_THE PROBLEM_
Present the lines below as a Markdown table with the columns Row and Line. Number each line in sequence and leave out the blank lines.

_EXTRACTED MATERIAL_
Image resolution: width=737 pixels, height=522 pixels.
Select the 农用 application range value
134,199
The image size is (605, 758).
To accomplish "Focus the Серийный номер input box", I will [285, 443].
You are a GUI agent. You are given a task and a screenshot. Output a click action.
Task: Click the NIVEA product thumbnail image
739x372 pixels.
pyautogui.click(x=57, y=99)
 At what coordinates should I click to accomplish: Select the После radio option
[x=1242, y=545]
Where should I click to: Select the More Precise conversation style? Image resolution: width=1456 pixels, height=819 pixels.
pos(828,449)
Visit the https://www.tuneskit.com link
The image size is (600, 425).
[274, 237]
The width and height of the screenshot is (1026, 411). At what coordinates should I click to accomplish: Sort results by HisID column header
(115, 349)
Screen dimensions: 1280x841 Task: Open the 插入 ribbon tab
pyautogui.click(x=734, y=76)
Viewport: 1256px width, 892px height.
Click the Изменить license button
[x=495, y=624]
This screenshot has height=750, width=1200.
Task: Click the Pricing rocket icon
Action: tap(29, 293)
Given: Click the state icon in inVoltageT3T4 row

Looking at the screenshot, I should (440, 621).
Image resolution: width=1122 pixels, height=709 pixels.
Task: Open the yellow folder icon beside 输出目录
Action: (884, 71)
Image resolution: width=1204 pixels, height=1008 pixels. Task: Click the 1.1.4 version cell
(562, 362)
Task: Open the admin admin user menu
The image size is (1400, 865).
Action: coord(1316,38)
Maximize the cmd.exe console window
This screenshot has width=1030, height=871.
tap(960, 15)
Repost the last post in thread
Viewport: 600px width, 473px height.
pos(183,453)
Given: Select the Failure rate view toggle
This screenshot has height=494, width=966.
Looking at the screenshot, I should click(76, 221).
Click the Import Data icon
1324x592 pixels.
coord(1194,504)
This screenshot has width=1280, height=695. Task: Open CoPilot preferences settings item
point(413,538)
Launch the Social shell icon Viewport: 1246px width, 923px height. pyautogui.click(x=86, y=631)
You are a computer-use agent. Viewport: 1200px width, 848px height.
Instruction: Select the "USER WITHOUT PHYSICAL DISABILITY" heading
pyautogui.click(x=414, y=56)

_RESPONSE BELOW_
| Row | Line |
|---|---|
| 1 | Image resolution: width=737 pixels, height=522 pixels. |
| 2 | Select the 农用 application range value |
| 3 | 134,199 |
| 4 | The image size is (605, 758). |
| 5 | To accomplish "Focus the Серийный номер input box", I will [285, 443]. |
| 6 | You are a GUI agent. You are given a task and a screenshot. Output a click action. |
| 7 | Task: Click the NIVEA product thumbnail image |
| 8 | 739x372 pixels. |
| 9 | pyautogui.click(x=57, y=99) |
| 10 |  At what coordinates should I click to accomplish: Select the После radio option |
| 11 | [x=1242, y=545] |
| 12 | Where should I click to: Select the More Precise conversation style? Image resolution: width=1456 pixels, height=819 pixels. |
| 13 | pos(828,449) |
| 14 | Visit the https://www.tuneskit.com link |
| 15 | The image size is (600, 425). |
| 16 | [274, 237] |
| 17 | The width and height of the screenshot is (1026, 411). At what coordinates should I click to accomplish: Sort results by HisID column header |
| 18 | (115, 349) |
| 19 | Screen dimensions: 1280x841 Task: Open the 插入 ribbon tab |
| 20 | pyautogui.click(x=734, y=76) |
| 21 | Viewport: 1256px width, 892px height. |
| 22 | Click the Изменить license button |
| 23 | [x=495, y=624] |
| 24 | This screenshot has height=750, width=1200. |
| 25 | Task: Click the Pricing rocket icon |
| 26 | Action: tap(29, 293) |
| 27 | Given: Click the state icon in inVoltageT3T4 row |
| 28 | Looking at the screenshot, I should (440, 621). |
| 29 | Image resolution: width=1122 pixels, height=709 pixels. |
| 30 | Task: Open the yellow folder icon beside 输出目录 |
| 31 | Action: (884, 71) |
| 32 | Image resolution: width=1204 pixels, height=1008 pixels. Task: Click the 1.1.4 version cell |
| 33 | (562, 362) |
| 34 | Task: Open the admin admin user menu |
| 35 | The image size is (1400, 865). |
| 36 | Action: coord(1316,38) |
| 37 | Maximize the cmd.exe console window |
| 38 | This screenshot has width=1030, height=871. |
| 39 | tap(960, 15) |
| 40 | Repost the last post in thread |
| 41 | Viewport: 600px width, 473px height. |
| 42 | pos(183,453) |
| 43 | Given: Select the Failure rate view toggle |
| 44 | This screenshot has height=494, width=966. |
| 45 | Looking at the screenshot, I should click(76, 221). |
| 46 | Click the Import Data icon |
| 47 | 1324x592 pixels. |
| 48 | coord(1194,504) |
| 49 | This screenshot has width=1280, height=695. Task: Open CoPilot preferences settings item |
| 50 | point(413,538) |
| 51 | Launch the Social shell icon Viewport: 1246px width, 923px height. pyautogui.click(x=86, y=631) |
| 52 | You are a computer-use agent. Viewport: 1200px width, 848px height. |
| 53 | Instruction: Select the "USER WITHOUT PHYSICAL DISABILITY" heading |
| 54 | pyautogui.click(x=414, y=56) |